Sometimes, leaders try to solve new problems with old solutions: Dave Ulrich

In an exclusive interaction with Human Capital, Dave Ulrich, Rensis Likert Professor at University of Michigan, and Co-Founder & Principal of the RBL Group, shares compelling insights into the emergence of a new organizational form and its far-reaching implications on HR, why agility is the name of the game in today's dynamic and disruptive world, the need for HR practitioners to become organization architects, and how to adapt to an ever-changing work scenario. Get ready to inspired and enriched as the world's leading business thinker and management guru, who is also popularly revered as the 'Father of Modern HR', blazes a new path to navigate the changing paradigms in HR.

 

 

In your recent book 'Reinventing the Organization', you critically examine the emergence of a new organizational form called the “Market-Oriented Ecosystem (MOE)”. What are the key building blocks of a MOE?

 

Any successful organization has to adapt to its context. Everyone acknowledges that business contexts are characterized by incredible change, uncertainty, volatility, etc. (VUCA on steroids). In almost every industry, there are many organizations that did not adapt to changing times and are now gone. But, there seem to be other organizations that have learned to survive, and even thrive, in the new business contexts.

 

Arthur Yeung (senior advisor to Tencent and senior author of this work) wanted to discover why a handful of large organizations are doing so well. We found some of these organizations in China (Tencent, Alibaba, Huawei, DiDi) and some in the US high-tech sector (Amazon, Facebook, Google). So, we dove deep into these organizations to discover what they were doing. We uncovered what we consider a new organizational species called the “Market-Oriented Ecosystem (MOE)”. While many have experimented with parts of this new species, such as holacracy, exponential, amoeba, network, boundaryless, and so forth, we were able to synthesize and distill the principles of this new organization species.

 

In your book, you also write that “Agility seems to be the capability du jour”. Could you elucidate this? Also, how can HR professionals adopt agile methods and mindsets to survive and thrive in today’s fast-moving, complex times?

 

We found that the exemplar MOEs we studied had four critical capabilities: external sensing or the ability to acquire and use the information for decision-making; customer obsession or anticipating and delivering on customer expectations; innovation everywhere—from product to service to the business model; and agility.

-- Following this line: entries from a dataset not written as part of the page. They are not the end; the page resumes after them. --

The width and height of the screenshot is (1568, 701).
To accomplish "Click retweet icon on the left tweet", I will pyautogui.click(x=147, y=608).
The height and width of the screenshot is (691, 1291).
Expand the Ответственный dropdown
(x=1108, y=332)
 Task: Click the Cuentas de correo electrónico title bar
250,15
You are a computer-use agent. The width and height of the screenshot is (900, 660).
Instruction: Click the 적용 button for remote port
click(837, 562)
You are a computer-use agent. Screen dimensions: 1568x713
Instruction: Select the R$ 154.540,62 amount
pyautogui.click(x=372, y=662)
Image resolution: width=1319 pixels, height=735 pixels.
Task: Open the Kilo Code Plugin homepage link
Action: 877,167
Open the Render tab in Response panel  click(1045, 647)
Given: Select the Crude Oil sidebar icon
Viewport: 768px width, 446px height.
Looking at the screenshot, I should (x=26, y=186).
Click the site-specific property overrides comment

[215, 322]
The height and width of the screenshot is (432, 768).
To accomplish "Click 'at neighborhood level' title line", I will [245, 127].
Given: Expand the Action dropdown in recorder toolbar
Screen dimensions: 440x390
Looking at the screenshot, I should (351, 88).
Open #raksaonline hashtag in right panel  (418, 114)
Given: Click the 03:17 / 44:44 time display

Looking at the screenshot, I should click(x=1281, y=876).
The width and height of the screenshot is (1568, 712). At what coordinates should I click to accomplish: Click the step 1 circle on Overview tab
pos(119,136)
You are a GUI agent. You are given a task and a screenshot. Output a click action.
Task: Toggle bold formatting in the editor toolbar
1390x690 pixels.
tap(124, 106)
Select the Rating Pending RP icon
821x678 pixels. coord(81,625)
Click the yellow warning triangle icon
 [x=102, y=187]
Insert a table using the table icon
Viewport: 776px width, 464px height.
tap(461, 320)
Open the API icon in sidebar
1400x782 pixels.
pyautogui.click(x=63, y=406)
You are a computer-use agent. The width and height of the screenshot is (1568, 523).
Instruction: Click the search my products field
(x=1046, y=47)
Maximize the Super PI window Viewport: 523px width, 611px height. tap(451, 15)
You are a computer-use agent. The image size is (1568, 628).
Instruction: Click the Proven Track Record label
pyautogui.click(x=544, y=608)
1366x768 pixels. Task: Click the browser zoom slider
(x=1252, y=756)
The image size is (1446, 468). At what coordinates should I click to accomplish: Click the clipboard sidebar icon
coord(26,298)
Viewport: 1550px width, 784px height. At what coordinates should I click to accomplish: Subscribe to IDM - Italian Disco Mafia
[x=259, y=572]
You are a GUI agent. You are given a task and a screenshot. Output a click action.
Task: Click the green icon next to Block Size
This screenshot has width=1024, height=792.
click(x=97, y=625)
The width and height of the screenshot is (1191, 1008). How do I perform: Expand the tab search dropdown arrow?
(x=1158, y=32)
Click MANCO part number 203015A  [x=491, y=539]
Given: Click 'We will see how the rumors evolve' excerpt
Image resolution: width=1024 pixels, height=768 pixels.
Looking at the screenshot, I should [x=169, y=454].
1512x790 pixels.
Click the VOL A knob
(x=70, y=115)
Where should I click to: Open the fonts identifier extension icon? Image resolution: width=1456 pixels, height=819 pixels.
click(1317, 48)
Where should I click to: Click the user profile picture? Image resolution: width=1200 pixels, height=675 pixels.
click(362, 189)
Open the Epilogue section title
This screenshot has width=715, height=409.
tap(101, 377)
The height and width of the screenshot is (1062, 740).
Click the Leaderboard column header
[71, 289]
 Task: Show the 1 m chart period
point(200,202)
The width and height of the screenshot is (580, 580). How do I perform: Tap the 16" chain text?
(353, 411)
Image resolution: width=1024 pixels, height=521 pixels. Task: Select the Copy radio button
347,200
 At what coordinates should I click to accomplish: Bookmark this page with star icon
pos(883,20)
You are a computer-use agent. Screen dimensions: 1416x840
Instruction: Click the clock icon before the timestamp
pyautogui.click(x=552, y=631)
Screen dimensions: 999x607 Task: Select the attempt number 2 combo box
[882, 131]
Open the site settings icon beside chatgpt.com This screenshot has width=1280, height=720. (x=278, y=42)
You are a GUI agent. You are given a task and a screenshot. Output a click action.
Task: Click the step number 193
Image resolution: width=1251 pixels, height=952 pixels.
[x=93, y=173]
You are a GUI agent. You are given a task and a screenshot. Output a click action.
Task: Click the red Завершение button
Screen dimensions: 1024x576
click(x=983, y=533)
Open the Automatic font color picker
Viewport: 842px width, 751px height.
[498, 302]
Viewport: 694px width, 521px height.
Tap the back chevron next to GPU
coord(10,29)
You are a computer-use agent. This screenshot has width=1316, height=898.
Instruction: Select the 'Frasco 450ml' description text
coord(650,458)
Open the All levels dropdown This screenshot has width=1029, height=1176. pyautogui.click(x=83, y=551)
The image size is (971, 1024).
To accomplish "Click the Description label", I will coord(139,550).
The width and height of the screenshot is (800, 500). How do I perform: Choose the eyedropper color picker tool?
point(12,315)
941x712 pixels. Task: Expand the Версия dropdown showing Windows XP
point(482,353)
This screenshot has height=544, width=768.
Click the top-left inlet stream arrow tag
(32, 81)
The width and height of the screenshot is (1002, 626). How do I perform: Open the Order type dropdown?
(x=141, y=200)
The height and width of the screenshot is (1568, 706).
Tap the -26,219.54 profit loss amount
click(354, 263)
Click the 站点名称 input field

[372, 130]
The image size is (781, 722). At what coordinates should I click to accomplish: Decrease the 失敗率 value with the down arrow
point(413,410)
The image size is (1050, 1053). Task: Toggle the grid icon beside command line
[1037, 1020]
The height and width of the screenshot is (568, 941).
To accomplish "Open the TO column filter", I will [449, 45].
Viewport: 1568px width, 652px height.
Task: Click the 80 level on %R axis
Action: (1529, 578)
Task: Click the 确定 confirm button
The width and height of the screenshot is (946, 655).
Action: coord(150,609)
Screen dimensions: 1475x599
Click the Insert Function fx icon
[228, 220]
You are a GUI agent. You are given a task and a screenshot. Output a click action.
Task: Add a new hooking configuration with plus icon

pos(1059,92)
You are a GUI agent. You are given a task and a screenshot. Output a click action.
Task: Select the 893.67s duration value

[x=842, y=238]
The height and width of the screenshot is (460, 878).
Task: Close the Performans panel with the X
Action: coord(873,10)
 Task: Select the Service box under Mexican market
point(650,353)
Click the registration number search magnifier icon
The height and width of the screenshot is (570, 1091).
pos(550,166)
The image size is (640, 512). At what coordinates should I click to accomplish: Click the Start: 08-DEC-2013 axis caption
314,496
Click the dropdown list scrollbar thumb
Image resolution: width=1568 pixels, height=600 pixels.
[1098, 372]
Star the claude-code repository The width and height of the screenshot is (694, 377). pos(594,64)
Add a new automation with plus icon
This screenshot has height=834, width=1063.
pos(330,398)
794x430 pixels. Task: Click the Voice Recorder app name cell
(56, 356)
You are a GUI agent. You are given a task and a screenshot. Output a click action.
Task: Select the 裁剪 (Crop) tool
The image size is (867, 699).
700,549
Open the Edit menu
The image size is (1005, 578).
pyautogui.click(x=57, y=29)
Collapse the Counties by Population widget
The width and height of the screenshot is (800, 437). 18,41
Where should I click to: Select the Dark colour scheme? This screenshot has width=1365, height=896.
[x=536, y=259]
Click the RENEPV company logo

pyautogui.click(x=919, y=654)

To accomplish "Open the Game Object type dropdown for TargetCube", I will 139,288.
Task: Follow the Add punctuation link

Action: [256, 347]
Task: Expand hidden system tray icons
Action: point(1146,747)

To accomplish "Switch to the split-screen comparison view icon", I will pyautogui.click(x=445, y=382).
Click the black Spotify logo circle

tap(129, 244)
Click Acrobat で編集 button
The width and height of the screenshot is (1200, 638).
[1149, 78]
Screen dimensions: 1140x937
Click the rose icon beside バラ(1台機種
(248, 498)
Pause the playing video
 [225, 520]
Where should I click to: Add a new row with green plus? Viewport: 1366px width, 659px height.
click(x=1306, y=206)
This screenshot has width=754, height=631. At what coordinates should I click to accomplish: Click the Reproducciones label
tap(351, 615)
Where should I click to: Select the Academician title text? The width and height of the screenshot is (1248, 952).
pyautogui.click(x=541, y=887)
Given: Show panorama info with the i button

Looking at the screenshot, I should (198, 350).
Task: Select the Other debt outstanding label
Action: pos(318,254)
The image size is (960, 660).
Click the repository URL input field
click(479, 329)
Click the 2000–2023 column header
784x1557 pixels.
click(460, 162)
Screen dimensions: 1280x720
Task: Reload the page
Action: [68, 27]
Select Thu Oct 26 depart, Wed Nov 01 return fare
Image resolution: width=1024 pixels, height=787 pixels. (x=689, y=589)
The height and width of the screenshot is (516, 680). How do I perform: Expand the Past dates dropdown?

Agility refers to the organizations’ ability to focus on the future, anticipate opportunity, move quickly, and learn always. These agile principles show up in strategy, organization, leadership, and individuals. They are reinforced and sustained through HR practices around people, performance, information and work. HR professionals with a complete roadmap of agility can instill this capability into their organization and ecosystem.

 

What are some of the common mistakes that you see large organizations repeatedly make in understanding the new workplace and workforce dynamics?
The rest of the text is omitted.